Configuring the demodulator for uplink (UL) measurement
In normal operation, the BS sends the preamble, FCH, DL-MAP, and UL-MAP to instruct the MS how to receive and transmit bursts. The demodulation measurement also needs to be told, or find out, what the UL transmission looks like before it can make the demodulation measurements. Burst information can come from several sources, including a Signal Studio .scp setup file, the MAP file obtained from the downlink (DL) signal, or using a manually-entered configuration. The Agilent VSA is able to auto detect the UL signal if it is a single burst. When measuring noisy signals, the auto-detection algorithm may not be able to determine the correct data burst modulation type. In such situations, configuring the analyzer to use manually-specified data tone modulation formats, which can be done using the burst profiles in the VSA's demodulation properties, extends the measurement dynamic range.
Burst allocation effects
A new feature associated with the flexibility of OFDMA is that frequently not all the subcarriers are used during the UL transmission from an individual MS. This has a novel impact on the way distortion affects in-band performance. In-band distortion products cause the expected EVM degradation on subcarriers that form part of the wanted signal. Elsewhere, instead of there being no signal power, the distortion acts as interference to other MSs expecting to occupy the first MS's unused subcarrier.
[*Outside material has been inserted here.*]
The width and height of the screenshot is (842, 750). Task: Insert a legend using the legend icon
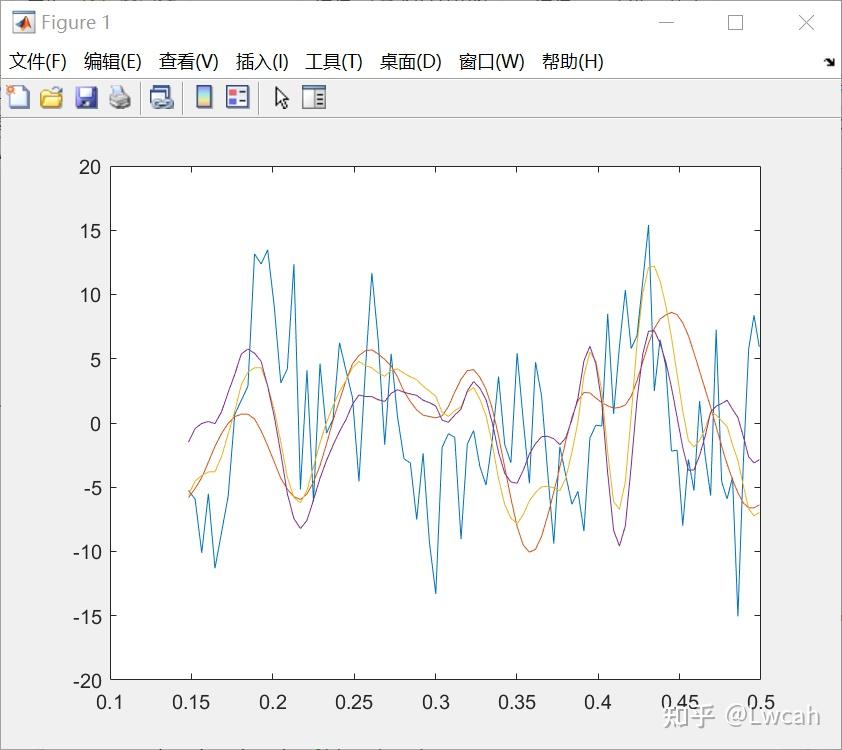pyautogui.click(x=237, y=97)
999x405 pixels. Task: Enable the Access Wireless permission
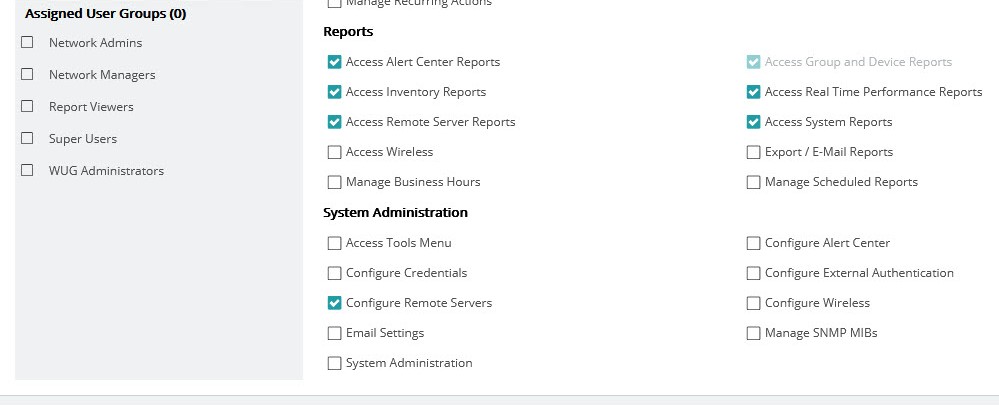point(334,152)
To understand distortion of an OFDMA signal, a comparison can be drawn with a multi-tone signal of uncorrelated tones. If there are no vacant tones, distortion creates inter-modulation products, which are most noticeable as spectral re-growth-- affecting the SEM measurement. If some tones are not used, intermodulation distortion will also put spectral energy at the frequency of the unused tones. With the OFDMA signal, variations in the payload data make this interference look like noise.
At a constant transmit power, the level of distortion associated with used and unused subcarriers varies markedly, as shown in Figure 23. The EVM of used subcarriers increases with the sub-channel allocation because progressively more of the distortion components lie on wanted subcarriers. For the unused subcarriers, the reverse is true. When nearly all subcarriers are allocated to the wanted signal, only a small proportion of distortion spectral components fall in unused subcarriers, so the total power drops. When only a few sub-channels are used for the wanted signal, most of the distortion now occupies the unused subcarrier spectrum, resulting in an increase in unused subcarrier EVM (RCE).
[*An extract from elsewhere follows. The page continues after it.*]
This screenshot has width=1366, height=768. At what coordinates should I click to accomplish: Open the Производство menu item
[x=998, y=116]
Figure 23 shows the variation in results for the same transmit power and demonstrates how important it is to know the design of the burst (sub-channels allocation) to achieve repeatable measurements. This explains why the WiMAX Forum is specific about the burst type for performing most tests.
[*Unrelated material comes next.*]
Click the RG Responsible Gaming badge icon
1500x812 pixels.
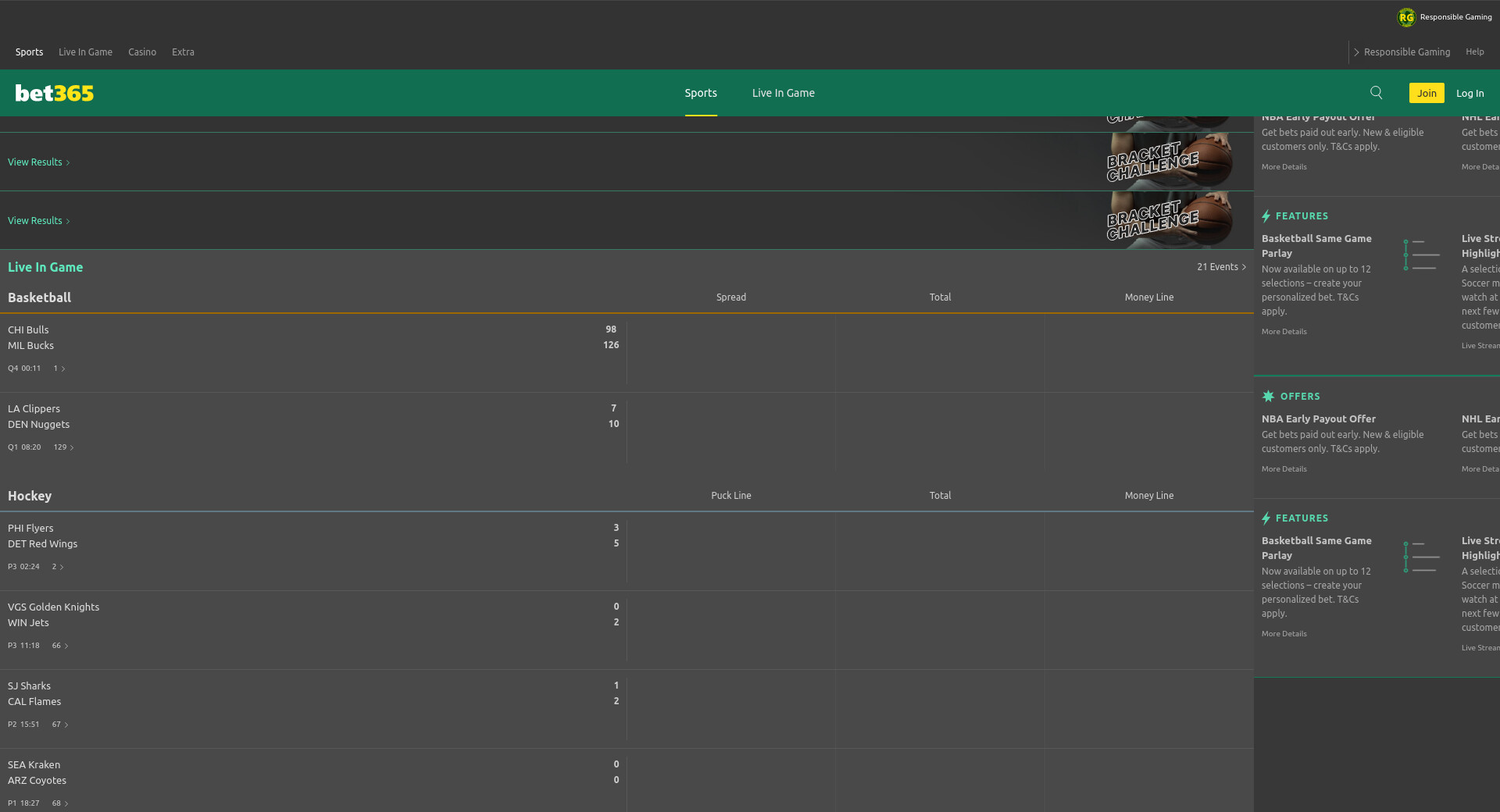1406,17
Modulation accuracy RCE (EVM)
The modulation accuracy is the deviation of error vector from a recovered target value; hence it is a relative measurement. As noted above, the measurement is carried out on both modulated and un-modulated carriers to ensure that the MS does not degrade the link for itself or other users. The performance limit is the same for a given output power and modulation. The Mobile radio conformance tests (MRCT) document specifies the value for relative constellation error (RCE) for different burst profiles. The measurement is done with tracking enabled for amplitude, frequency, and timing errors. The equalizer is set to operate on both pilots and data, and remove amplitude, phase, and timing errors, thereby matching the expected capability of a BS receiver.
Fig 24. Constellation of an UL signal. The red dot in the center refers to the RCE on the un-modulated carriers. The BPSK pilots are shown in black and the QAM data bursts in green and red.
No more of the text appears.